• **The problem**: Repeat each of the entries below word for word.

------ Entries

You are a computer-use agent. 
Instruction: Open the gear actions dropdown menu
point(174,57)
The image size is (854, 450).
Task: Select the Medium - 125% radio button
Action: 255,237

------------

• **Full answer**:
You are a computer-use agent. 
Instruction: Open the gear actions dropdown menu
point(174,57)
The image size is (854, 450).
Task: Select the Medium - 125% radio button
Action: 255,237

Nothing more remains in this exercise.